Start

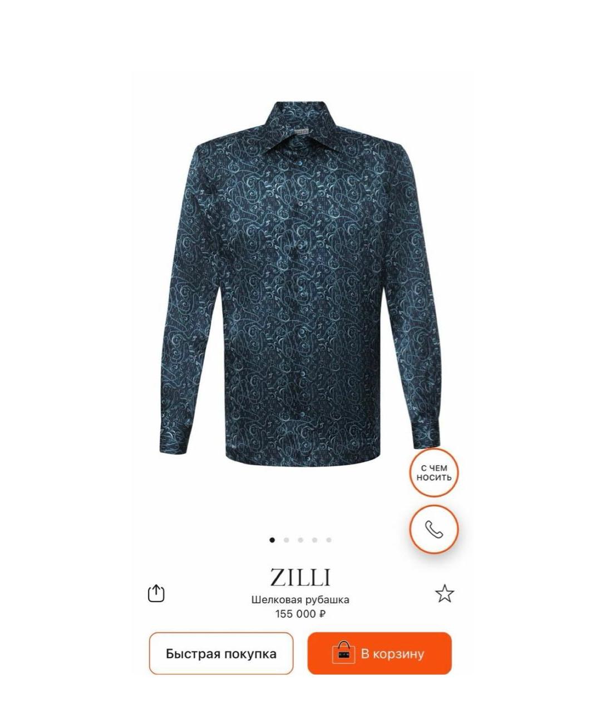Tap the 155 000 ₽ price
The image size is (601, 713).
pos(301,614)
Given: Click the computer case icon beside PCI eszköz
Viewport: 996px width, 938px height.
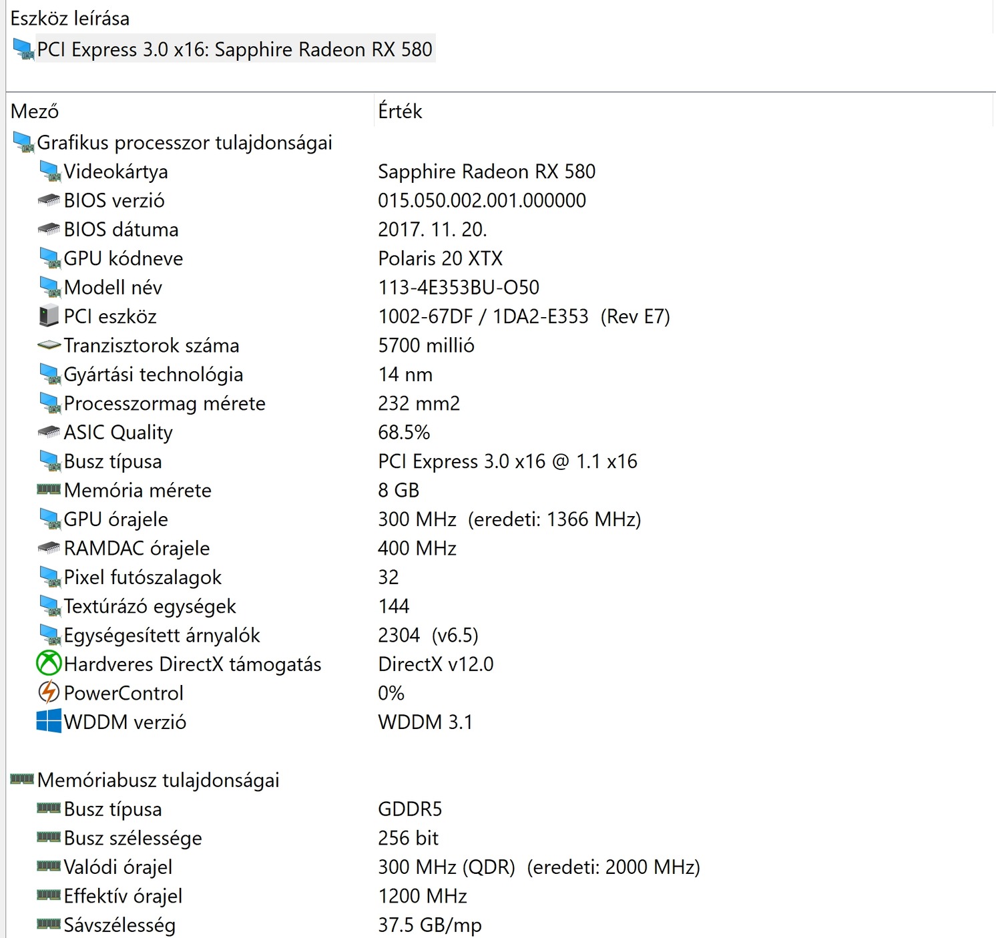Looking at the screenshot, I should coord(48,316).
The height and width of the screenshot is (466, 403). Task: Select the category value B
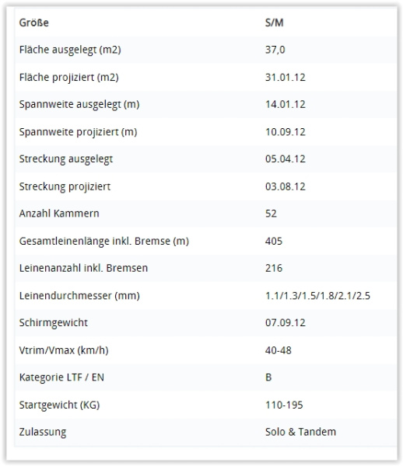[268, 377]
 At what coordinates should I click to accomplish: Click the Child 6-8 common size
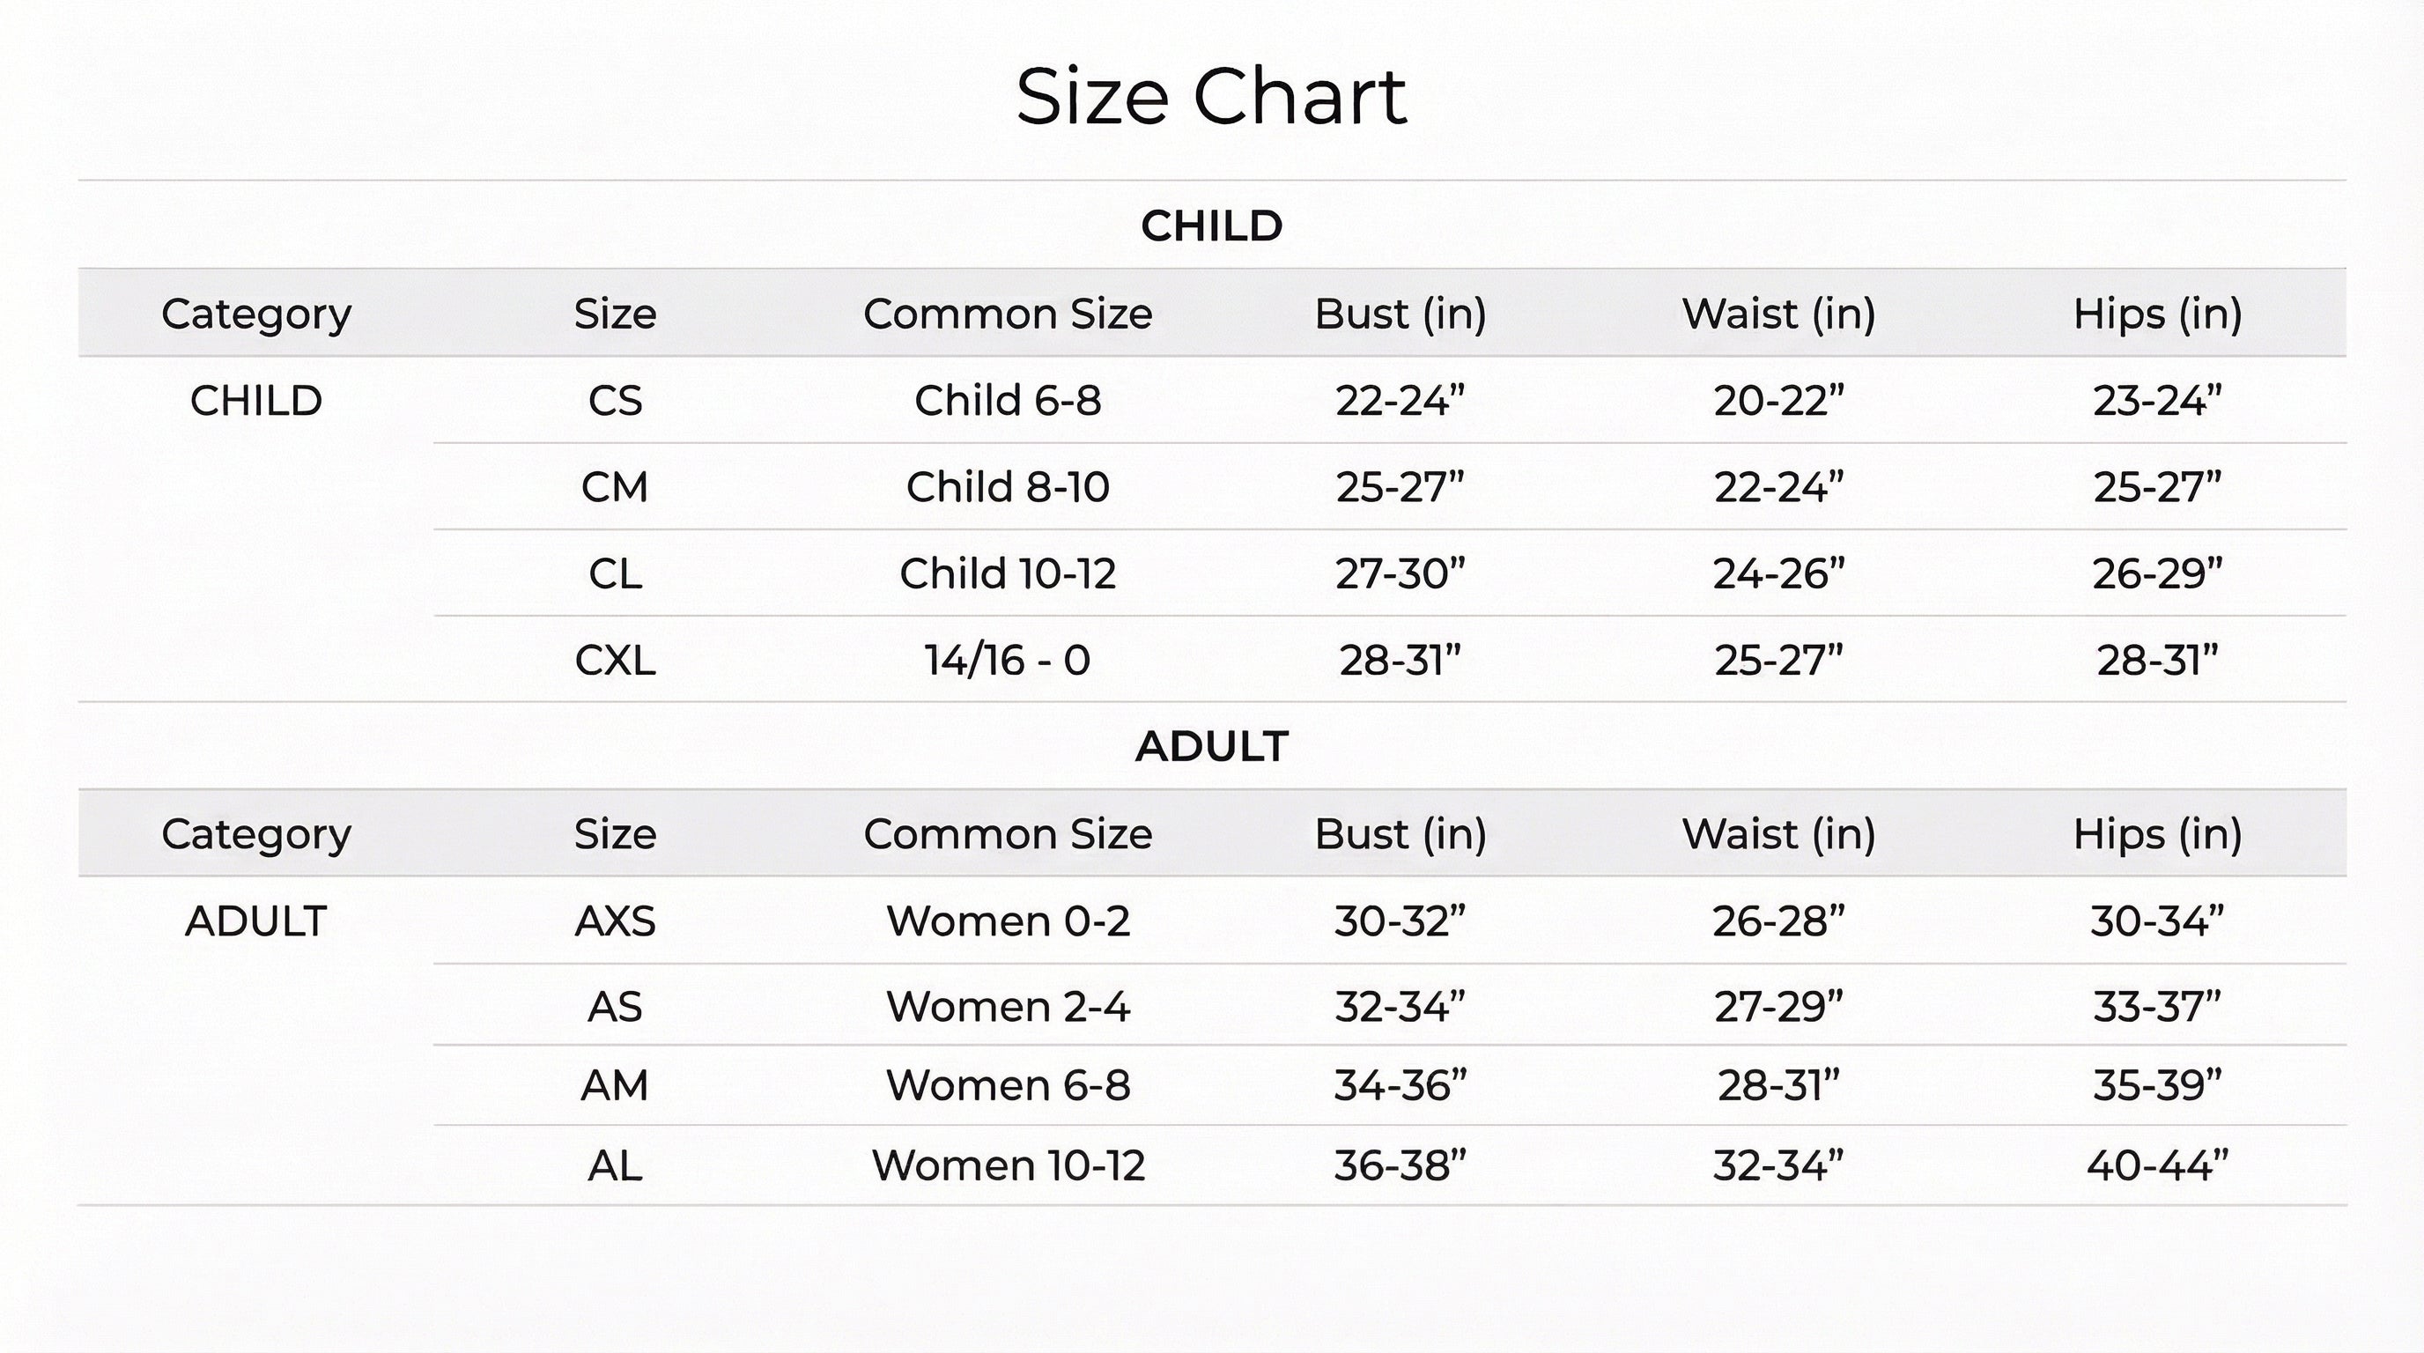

End

### OBJECTIVE
Reproduce all of the entries above verbatim, leaving the pictures out.

### RESULT
Tap the 155 000 ₽ price
The image size is (601, 713).
pos(301,614)
Given: Click the computer case icon beside PCI eszköz
Viewport: 996px width, 938px height.
Looking at the screenshot, I should coord(48,316).
The height and width of the screenshot is (466, 403). Task: Select the category value B
[268, 377]
 At what coordinates should I click to accomplish: Click the Child 6-8 common size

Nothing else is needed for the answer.